▸ **Material provided**:
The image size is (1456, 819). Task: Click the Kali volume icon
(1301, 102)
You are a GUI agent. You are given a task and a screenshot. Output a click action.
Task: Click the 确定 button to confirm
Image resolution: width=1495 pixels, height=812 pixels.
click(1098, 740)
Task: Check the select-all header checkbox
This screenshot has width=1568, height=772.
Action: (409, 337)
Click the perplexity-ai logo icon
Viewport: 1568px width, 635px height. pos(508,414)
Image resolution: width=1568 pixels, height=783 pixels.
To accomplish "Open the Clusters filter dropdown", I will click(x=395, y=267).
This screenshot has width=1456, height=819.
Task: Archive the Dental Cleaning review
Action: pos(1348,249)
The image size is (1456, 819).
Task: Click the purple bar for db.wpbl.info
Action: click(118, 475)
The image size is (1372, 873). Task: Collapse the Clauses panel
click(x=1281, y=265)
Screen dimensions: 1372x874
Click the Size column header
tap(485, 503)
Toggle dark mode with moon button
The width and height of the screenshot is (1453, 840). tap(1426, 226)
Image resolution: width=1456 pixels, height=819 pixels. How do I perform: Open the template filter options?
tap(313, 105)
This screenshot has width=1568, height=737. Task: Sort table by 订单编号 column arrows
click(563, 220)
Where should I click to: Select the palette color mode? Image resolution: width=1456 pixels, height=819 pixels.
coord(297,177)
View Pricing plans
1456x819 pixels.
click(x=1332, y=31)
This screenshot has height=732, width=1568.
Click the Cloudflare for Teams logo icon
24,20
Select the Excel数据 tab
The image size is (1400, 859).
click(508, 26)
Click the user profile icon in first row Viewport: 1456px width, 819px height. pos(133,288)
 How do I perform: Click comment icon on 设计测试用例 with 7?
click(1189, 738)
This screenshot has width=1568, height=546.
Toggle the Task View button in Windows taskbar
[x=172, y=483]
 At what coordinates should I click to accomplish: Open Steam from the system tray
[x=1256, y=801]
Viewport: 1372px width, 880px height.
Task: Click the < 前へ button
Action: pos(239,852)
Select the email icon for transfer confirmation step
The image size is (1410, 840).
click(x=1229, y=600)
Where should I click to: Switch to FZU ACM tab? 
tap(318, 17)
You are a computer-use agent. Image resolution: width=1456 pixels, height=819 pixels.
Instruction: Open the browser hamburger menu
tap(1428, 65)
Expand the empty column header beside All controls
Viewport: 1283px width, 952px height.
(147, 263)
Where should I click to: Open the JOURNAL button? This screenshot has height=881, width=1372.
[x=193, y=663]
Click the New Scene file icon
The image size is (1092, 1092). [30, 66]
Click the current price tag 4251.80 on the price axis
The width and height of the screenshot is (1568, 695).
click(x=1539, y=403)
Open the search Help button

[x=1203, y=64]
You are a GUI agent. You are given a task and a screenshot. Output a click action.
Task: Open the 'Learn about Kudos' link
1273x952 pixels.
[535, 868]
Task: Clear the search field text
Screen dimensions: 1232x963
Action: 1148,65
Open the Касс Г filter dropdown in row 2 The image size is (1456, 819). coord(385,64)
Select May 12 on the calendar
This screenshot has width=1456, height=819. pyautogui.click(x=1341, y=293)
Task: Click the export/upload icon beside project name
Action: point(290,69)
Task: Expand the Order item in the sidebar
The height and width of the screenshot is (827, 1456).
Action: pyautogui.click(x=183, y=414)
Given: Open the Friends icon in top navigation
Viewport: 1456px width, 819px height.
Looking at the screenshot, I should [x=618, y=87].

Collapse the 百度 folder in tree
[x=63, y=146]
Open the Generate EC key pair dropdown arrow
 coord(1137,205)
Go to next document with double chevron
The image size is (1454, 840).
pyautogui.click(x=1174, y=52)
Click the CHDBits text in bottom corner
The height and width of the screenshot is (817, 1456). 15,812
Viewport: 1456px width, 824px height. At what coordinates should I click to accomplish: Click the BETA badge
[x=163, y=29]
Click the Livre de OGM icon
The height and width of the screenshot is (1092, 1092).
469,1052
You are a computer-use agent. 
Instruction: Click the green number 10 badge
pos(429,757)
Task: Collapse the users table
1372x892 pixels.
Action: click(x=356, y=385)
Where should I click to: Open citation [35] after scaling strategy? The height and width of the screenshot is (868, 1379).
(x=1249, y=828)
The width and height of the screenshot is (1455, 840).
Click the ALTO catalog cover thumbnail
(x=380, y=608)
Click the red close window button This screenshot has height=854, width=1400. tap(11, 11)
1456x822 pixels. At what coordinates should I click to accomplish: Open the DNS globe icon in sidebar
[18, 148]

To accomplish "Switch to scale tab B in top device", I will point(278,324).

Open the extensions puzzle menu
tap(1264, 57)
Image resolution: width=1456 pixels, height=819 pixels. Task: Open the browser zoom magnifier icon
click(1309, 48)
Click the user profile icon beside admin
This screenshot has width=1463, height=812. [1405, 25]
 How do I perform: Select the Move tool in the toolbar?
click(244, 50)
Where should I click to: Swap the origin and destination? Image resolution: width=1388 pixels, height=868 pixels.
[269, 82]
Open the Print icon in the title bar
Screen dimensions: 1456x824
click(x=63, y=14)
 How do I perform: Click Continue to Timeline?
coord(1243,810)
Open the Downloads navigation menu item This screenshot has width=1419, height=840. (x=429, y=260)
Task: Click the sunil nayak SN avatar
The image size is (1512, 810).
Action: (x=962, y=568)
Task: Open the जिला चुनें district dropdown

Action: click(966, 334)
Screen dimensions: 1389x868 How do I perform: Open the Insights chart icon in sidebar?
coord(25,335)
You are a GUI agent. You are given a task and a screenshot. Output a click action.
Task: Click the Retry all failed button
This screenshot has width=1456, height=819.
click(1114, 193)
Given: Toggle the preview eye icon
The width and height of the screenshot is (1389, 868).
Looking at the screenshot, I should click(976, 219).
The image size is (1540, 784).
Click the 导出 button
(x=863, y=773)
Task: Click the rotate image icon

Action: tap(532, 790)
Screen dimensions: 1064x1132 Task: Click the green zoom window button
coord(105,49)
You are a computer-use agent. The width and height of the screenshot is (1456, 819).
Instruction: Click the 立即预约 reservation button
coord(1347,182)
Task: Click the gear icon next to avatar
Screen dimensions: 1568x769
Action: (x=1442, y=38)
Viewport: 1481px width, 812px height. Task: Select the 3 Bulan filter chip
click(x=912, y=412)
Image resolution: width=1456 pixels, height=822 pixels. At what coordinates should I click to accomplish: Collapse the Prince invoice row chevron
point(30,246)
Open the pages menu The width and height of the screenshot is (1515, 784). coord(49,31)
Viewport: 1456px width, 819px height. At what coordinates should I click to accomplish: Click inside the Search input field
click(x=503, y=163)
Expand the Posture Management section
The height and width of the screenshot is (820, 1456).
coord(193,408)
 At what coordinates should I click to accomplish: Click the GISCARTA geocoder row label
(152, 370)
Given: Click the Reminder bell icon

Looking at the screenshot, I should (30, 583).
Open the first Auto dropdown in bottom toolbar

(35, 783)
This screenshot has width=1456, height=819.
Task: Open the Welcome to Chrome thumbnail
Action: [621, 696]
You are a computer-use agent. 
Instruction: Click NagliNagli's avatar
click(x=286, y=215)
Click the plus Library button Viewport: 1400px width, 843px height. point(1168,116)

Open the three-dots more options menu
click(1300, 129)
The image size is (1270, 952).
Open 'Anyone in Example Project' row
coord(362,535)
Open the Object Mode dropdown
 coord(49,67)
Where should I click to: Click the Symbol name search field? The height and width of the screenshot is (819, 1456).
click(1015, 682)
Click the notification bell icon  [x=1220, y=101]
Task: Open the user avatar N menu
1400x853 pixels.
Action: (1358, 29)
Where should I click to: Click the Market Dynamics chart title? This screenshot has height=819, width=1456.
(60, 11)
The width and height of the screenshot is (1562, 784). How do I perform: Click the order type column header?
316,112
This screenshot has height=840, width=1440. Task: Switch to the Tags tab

▸ **To do**: Please take the whole listing and write it out exactly.

▸ **Task response**:
The image size is (1456, 819). Task: Click the Kali volume icon
(1301, 102)
You are a GUI agent. You are given a task and a screenshot. Output a click action.
Task: Click the 确定 button to confirm
Image resolution: width=1495 pixels, height=812 pixels.
click(1098, 740)
Task: Check the select-all header checkbox
This screenshot has width=1568, height=772.
Action: (409, 337)
Click the perplexity-ai logo icon
Viewport: 1568px width, 635px height. pos(508,414)
Image resolution: width=1568 pixels, height=783 pixels.
To accomplish "Open the Clusters filter dropdown", I will click(x=395, y=267).
This screenshot has width=1456, height=819.
Task: Archive the Dental Cleaning review
Action: pos(1348,249)
The image size is (1456, 819).
Task: Click the purple bar for db.wpbl.info
Action: click(118, 475)
The image size is (1372, 873). Task: Collapse the Clauses panel
click(x=1281, y=265)
Screen dimensions: 1372x874
Click the Size column header
tap(485, 503)
Toggle dark mode with moon button
The width and height of the screenshot is (1453, 840). tap(1426, 226)
Image resolution: width=1456 pixels, height=819 pixels. How do I perform: Open the template filter options?
tap(313, 105)
This screenshot has width=1568, height=737. Task: Sort table by 订单编号 column arrows
click(563, 220)
Where should I click to: Select the palette color mode? Image resolution: width=1456 pixels, height=819 pixels.
coord(297,177)
View Pricing plans
1456x819 pixels.
click(x=1332, y=31)
This screenshot has height=732, width=1568.
Click the Cloudflare for Teams logo icon
24,20
Select the Excel数据 tab
The image size is (1400, 859).
click(508, 26)
Click the user profile icon in first row Viewport: 1456px width, 819px height. pos(133,288)
 How do I perform: Click comment icon on 设计测试用例 with 7?
click(1189, 738)
This screenshot has width=1568, height=546.
Toggle the Task View button in Windows taskbar
[x=172, y=483]
 At what coordinates should I click to accomplish: Open Steam from the system tray
[x=1256, y=801]
Viewport: 1372px width, 880px height.
Task: Click the < 前へ button
Action: pos(239,852)
Select the email icon for transfer confirmation step
The image size is (1410, 840).
click(x=1229, y=600)
Where should I click to: Switch to FZU ACM tab? 
tap(318, 17)
You are a computer-use agent. Image resolution: width=1456 pixels, height=819 pixels.
Instruction: Open the browser hamburger menu
tap(1428, 65)
Expand the empty column header beside All controls
Viewport: 1283px width, 952px height.
(147, 263)
Where should I click to: Open the JOURNAL button? This screenshot has height=881, width=1372.
[x=193, y=663]
Click the New Scene file icon
The image size is (1092, 1092). [30, 66]
Click the current price tag 4251.80 on the price axis
The width and height of the screenshot is (1568, 695).
click(x=1539, y=403)
Open the search Help button

[x=1203, y=64]
You are a GUI agent. You are given a task and a screenshot. Output a click action.
Task: Open the 'Learn about Kudos' link
1273x952 pixels.
[535, 868]
Task: Clear the search field text
Screen dimensions: 1232x963
Action: 1148,65
Open the Касс Г filter dropdown in row 2 The image size is (1456, 819). coord(385,64)
Select May 12 on the calendar
This screenshot has width=1456, height=819. pyautogui.click(x=1341, y=293)
Task: Click the export/upload icon beside project name
Action: point(290,69)
Task: Expand the Order item in the sidebar
The height and width of the screenshot is (827, 1456).
Action: pyautogui.click(x=183, y=414)
Given: Open the Friends icon in top navigation
Viewport: 1456px width, 819px height.
Looking at the screenshot, I should [x=618, y=87].

Collapse the 百度 folder in tree
[x=63, y=146]
Open the Generate EC key pair dropdown arrow
 coord(1137,205)
Go to next document with double chevron
The image size is (1454, 840).
pyautogui.click(x=1174, y=52)
Click the CHDBits text in bottom corner
The height and width of the screenshot is (817, 1456). 15,812
Viewport: 1456px width, 824px height. At what coordinates should I click to accomplish: Click the BETA badge
[x=163, y=29]
Click the Livre de OGM icon
The height and width of the screenshot is (1092, 1092).
469,1052
You are a computer-use agent. 
Instruction: Click the green number 10 badge
pos(429,757)
Task: Collapse the users table
1372x892 pixels.
Action: click(x=356, y=385)
Where should I click to: Open citation [35] after scaling strategy? The height and width of the screenshot is (868, 1379).
(x=1249, y=828)
The width and height of the screenshot is (1455, 840).
Click the ALTO catalog cover thumbnail
(x=380, y=608)
Click the red close window button This screenshot has height=854, width=1400. tap(11, 11)
1456x822 pixels. At what coordinates should I click to accomplish: Open the DNS globe icon in sidebar
[18, 148]

To accomplish "Switch to scale tab B in top device", I will point(278,324).

Open the extensions puzzle menu
tap(1264, 57)
Image resolution: width=1456 pixels, height=819 pixels. Task: Open the browser zoom magnifier icon
click(1309, 48)
Click the user profile icon beside admin
This screenshot has width=1463, height=812. [1405, 25]
 How do I perform: Select the Move tool in the toolbar?
click(244, 50)
Where should I click to: Swap the origin and destination? Image resolution: width=1388 pixels, height=868 pixels.
[269, 82]
Open the Print icon in the title bar
Screen dimensions: 1456x824
click(x=63, y=14)
 How do I perform: Click Continue to Timeline?
coord(1243,810)
Open the Downloads navigation menu item This screenshot has width=1419, height=840. (x=429, y=260)
Task: Click the sunil nayak SN avatar
The image size is (1512, 810).
Action: (x=962, y=568)
Task: Open the जिला चुनें district dropdown

Action: click(966, 334)
Screen dimensions: 1389x868 How do I perform: Open the Insights chart icon in sidebar?
coord(25,335)
You are a GUI agent. You are given a task and a screenshot. Output a click action.
Task: Click the Retry all failed button
This screenshot has width=1456, height=819.
click(1114, 193)
Given: Toggle the preview eye icon
The width and height of the screenshot is (1389, 868).
Looking at the screenshot, I should click(976, 219).
The image size is (1540, 784).
Click the 导出 button
(x=863, y=773)
Task: Click the rotate image icon

Action: tap(532, 790)
Screen dimensions: 1064x1132 Task: Click the green zoom window button
coord(105,49)
You are a computer-use agent. The width and height of the screenshot is (1456, 819).
Instruction: Click the 立即预约 reservation button
coord(1347,182)
Task: Click the gear icon next to avatar
Screen dimensions: 1568x769
Action: (x=1442, y=38)
Viewport: 1481px width, 812px height. Task: Select the 3 Bulan filter chip
click(x=912, y=412)
Image resolution: width=1456 pixels, height=822 pixels. At what coordinates should I click to accomplish: Collapse the Prince invoice row chevron
point(30,246)
Open the pages menu The width and height of the screenshot is (1515, 784). coord(49,31)
Viewport: 1456px width, 819px height. At what coordinates should I click to accomplish: Click inside the Search input field
click(x=503, y=163)
Expand the Posture Management section
The height and width of the screenshot is (820, 1456).
coord(193,408)
 At what coordinates should I click to accomplish: Click the GISCARTA geocoder row label
(152, 370)
Given: Click the Reminder bell icon

Looking at the screenshot, I should (30, 583).
Open the first Auto dropdown in bottom toolbar

(35, 783)
This screenshot has width=1456, height=819.
Task: Open the Welcome to Chrome thumbnail
Action: [621, 696]
You are a computer-use agent. 
Instruction: Click NagliNagli's avatar
click(x=286, y=215)
Click the plus Library button Viewport: 1400px width, 843px height. point(1168,116)

Open the three-dots more options menu
click(1300, 129)
The image size is (1270, 952).
Open 'Anyone in Example Project' row
coord(362,535)
Open the Object Mode dropdown
 coord(49,67)
Where should I click to: Click the Symbol name search field? The height and width of the screenshot is (819, 1456).
click(1015, 682)
Click the notification bell icon  [x=1220, y=101]
Task: Open the user avatar N menu
1400x853 pixels.
Action: (1358, 29)
Where should I click to: Click the Market Dynamics chart title? This screenshot has height=819, width=1456.
(60, 11)
The width and height of the screenshot is (1562, 784). How do I perform: Click the order type column header?
316,112
This screenshot has height=840, width=1440. Task: Switch to the Tags tab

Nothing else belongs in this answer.